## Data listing
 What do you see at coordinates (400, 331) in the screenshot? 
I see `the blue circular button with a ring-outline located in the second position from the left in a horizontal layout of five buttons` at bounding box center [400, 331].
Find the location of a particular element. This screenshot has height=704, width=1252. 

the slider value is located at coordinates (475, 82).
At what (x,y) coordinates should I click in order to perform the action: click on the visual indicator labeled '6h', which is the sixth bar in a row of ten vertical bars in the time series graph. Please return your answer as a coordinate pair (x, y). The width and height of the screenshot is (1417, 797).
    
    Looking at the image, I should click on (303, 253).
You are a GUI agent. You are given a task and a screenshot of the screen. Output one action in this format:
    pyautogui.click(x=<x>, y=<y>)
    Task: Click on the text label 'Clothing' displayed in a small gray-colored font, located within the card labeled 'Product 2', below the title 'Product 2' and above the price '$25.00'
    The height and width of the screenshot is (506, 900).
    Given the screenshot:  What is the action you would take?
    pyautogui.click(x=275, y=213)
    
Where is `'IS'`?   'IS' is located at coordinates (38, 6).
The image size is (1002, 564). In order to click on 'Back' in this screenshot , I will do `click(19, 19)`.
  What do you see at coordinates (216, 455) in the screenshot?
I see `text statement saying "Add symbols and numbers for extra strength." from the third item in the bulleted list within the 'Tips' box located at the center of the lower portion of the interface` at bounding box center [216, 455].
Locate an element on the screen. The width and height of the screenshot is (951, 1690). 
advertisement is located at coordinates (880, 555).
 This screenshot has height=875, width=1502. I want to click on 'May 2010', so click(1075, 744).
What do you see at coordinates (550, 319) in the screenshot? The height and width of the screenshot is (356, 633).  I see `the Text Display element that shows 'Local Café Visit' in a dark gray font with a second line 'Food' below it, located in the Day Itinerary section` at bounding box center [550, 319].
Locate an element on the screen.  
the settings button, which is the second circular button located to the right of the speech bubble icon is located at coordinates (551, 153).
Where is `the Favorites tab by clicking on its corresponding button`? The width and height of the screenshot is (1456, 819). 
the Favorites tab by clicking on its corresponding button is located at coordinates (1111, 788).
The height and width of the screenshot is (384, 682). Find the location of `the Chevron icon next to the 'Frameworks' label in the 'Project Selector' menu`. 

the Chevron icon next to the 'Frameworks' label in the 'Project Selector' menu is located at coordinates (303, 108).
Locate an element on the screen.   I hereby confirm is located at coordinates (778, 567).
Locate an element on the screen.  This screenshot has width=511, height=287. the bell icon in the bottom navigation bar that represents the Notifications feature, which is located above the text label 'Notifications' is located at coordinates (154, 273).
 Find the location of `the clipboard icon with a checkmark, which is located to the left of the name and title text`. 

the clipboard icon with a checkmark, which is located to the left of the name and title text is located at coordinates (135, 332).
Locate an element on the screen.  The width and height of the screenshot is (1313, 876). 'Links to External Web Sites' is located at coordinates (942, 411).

## Exercise details
Convert the lines of the data listing above into a JSON list of strings, with one string per line and no blank lines.

## Complete output
[
  " What do you see at coordinates (400, 331) in the screenshot? ",
  "I see `the blue circular button with a ring-outline located in the second position from the left in a horizontal layout of five buttons` at bounding box center [400, 331].",
  "Find the location of a particular element. This screenshot has height=704, width=1252. ",
  "the slider value is located at coordinates (475, 82).",
  "At what (x,y) coordinates should I click in order to perform the action: click on the visual indicator labeled '6h', which is the sixth bar in a row of ten vertical bars in the time series graph. Please return your answer as a coordinate pair (x, y). The width and height of the screenshot is (1417, 797).",
  "    Looking at the image, I should click on (303, 253).",
  "You are a GUI agent. You are given a task and a screenshot of the screen. Output one action in this format:",
  "    pyautogui.click(x=<x>, y=<y>)",
  "    Task: Click on the text label 'Clothing' displayed in a small gray-colored font, located within the card labeled 'Product 2', below the title 'Product 2' and above the price '$25.00'",
  "    The height and width of the screenshot is (506, 900).",
  "    Given the screenshot:  What is the action you would take?",
  "    pyautogui.click(x=275, y=213)",
  "Where is `'IS'`?   'IS' is located at coordinates (38, 6).",
  "The image size is (1002, 564). In order to click on 'Back' in this screenshot , I will do `click(19, 19)`.",
  "  What do you see at coordinates (216, 455) in the screenshot?",
  "I see `text statement saying \"Add symbols and numbers for extra strength.\" from the third item in the bulleted list within the 'Tips' box located at the center of the lower portion of the interface` at bounding box center [216, 455].",
  "Locate an element on the screen. The width and height of the screenshot is (951, 1690). ",
  "advertisement is located at coordinates (880, 555).",
  " This screenshot has height=875, width=1502. I want to click on 'May 2010', so click(1075, 744).",
  "What do you see at coordinates (550, 319) in the screenshot? The height and width of the screenshot is (356, 633).  I see `the Text Display element that shows 'Local Café Visit' in a dark gray font with a second line 'Food' below it, located in the Day Itinerary section` at bounding box center [550, 319].",
  "Locate an element on the screen.  ",
  "the settings button, which is the second circular button located to the right of the speech bubble icon is located at coordinates (551, 153).",
  "Where is `the Favorites tab by clicking on its corresponding button`? The width and height of the screenshot is (1456, 819). ",
  "the Favorites tab by clicking on its corresponding button is located at coordinates (1111, 788).",
  "The height and width of the screenshot is (384, 682). Find the location of `the Chevron icon next to the 'Frameworks' label in the 'Project Selector' menu`. ",
  "the Chevron icon next to the 'Frameworks' label in the 'Project Selector' menu is located at coordinates (303, 108).",
  "Locate an element on the screen.   I hereby confirm is located at coordinates (778, 567).",
  "Locate an element on the screen.  This screenshot has width=511, height=287. the bell icon in the bottom navigation bar that represents the Notifications feature, which is located above the text label 'Notifications' is located at coordinates (154, 273).",
  " Find the location of `the clipboard icon with a checkmark, which is located to the left of the name and title text`. ",
  "the clipboard icon with a checkmark, which is located to the left of the name and title text is located at coordinates (135, 332).",
  "Locate an element on the screen.  The width and height of the screenshot is (1313, 876). 'Links to External Web Sites' is located at coordinates (942, 411)."
]